Nigeria’s nominal Gross Domestic Product (GDP) reached an all-time high of ₦100.73 trillion in the second quarter of 2025, according to new data released by the National Bureau of Statistics (NBS).
This marks a 6.6% increase from ₦94.05 trillion recorded in Q1 2025. Meanwhile, the country’s real GDP which accounts for inflation stood at ₦51.20 trillion for the same period.
The strong figures follow the July 2025 rebasing of Nigeria’s GDP, which updated the economic measurement framework to reflect current market dynamics. The rebased GDP for 2024 was estimated at ₦372.8 trillion.
According to the report, non-oil sectors were the primary contributors to the growth, accounting for a massive 95.95% of the total GDP in Q2. The oil sector, by contrast, contributed just 4.05%.
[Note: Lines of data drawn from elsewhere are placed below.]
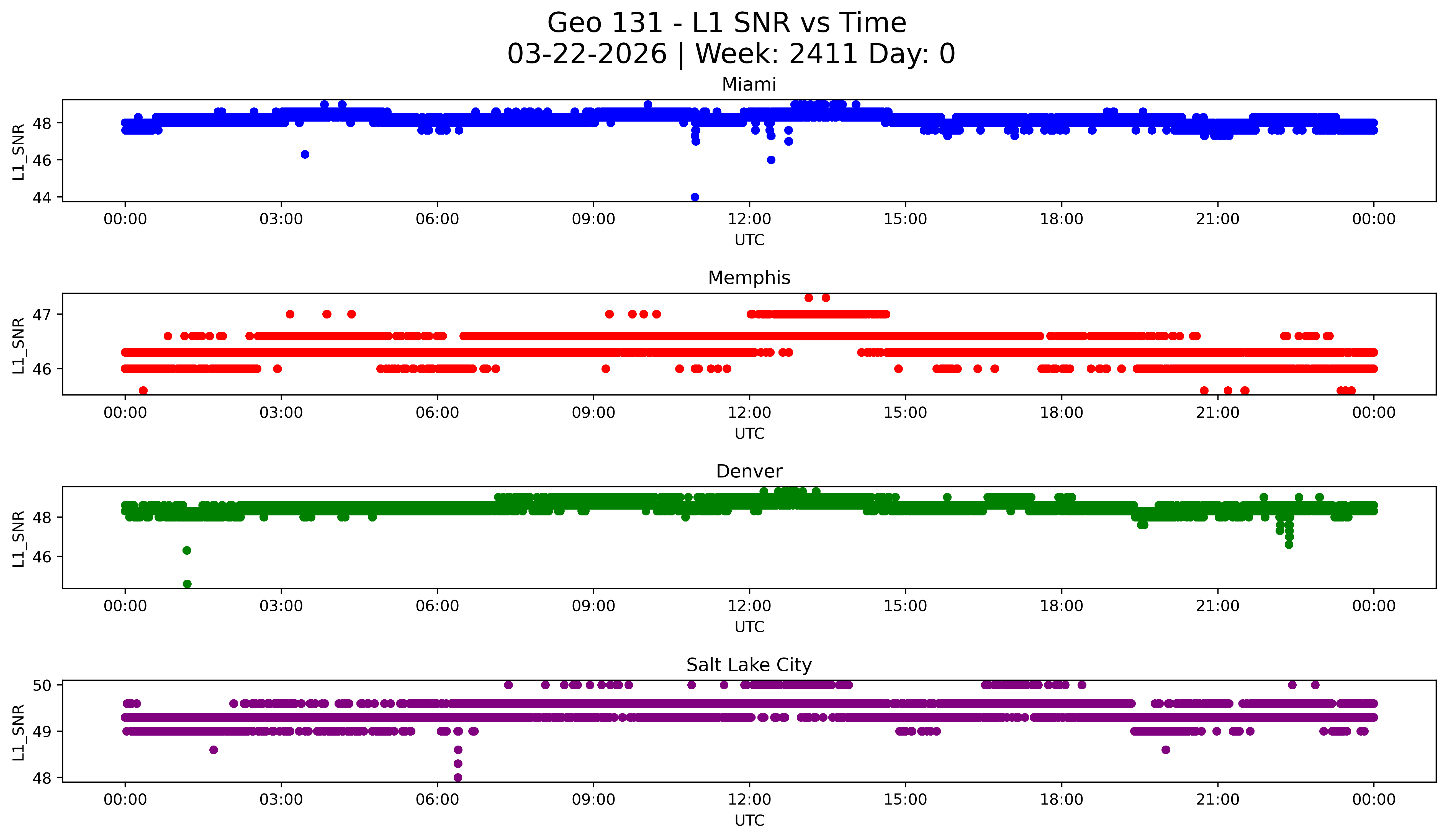Click the lowest green outlier in the Denver plot
The width and height of the screenshot is (1447, 840).
point(187,584)
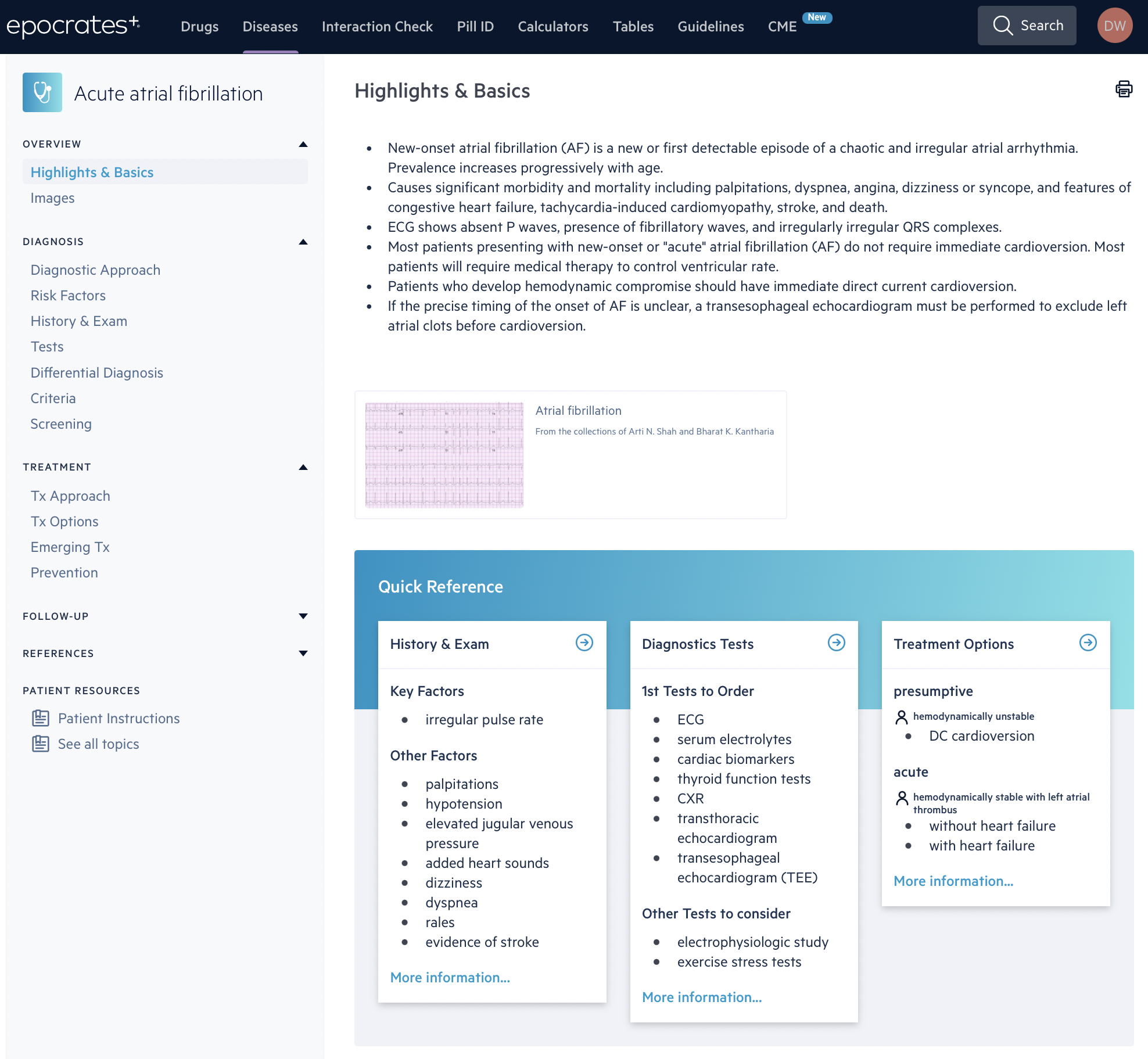Image resolution: width=1148 pixels, height=1059 pixels.
Task: Open the Atrial fibrillation ECG thumbnail
Action: (444, 455)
Breaking down sectoral performance:
- Services led with 56.53%
- Agriculture followed with 26.17%
- Industries contributed 17.31%
These three sectors combined helped power the economy to a 4.23% GDP growth rate in Q2 2025, reflecting Nigeria’s ongoing economic diversification away from heavy reliance on oil.
Context Behind the Growth
The GDP rebasing in July, Nigeria’s first since 2014 brought the economic accounting base year up to 2019, allowing for more accurate reflection of evolving market realities, particularly in the digital economy, informal sectors, and services.
This has led to more robust nominal figures, enabling policymakers, investors, and development partners to better assess the size, structure, and performance of the Nigerian economy.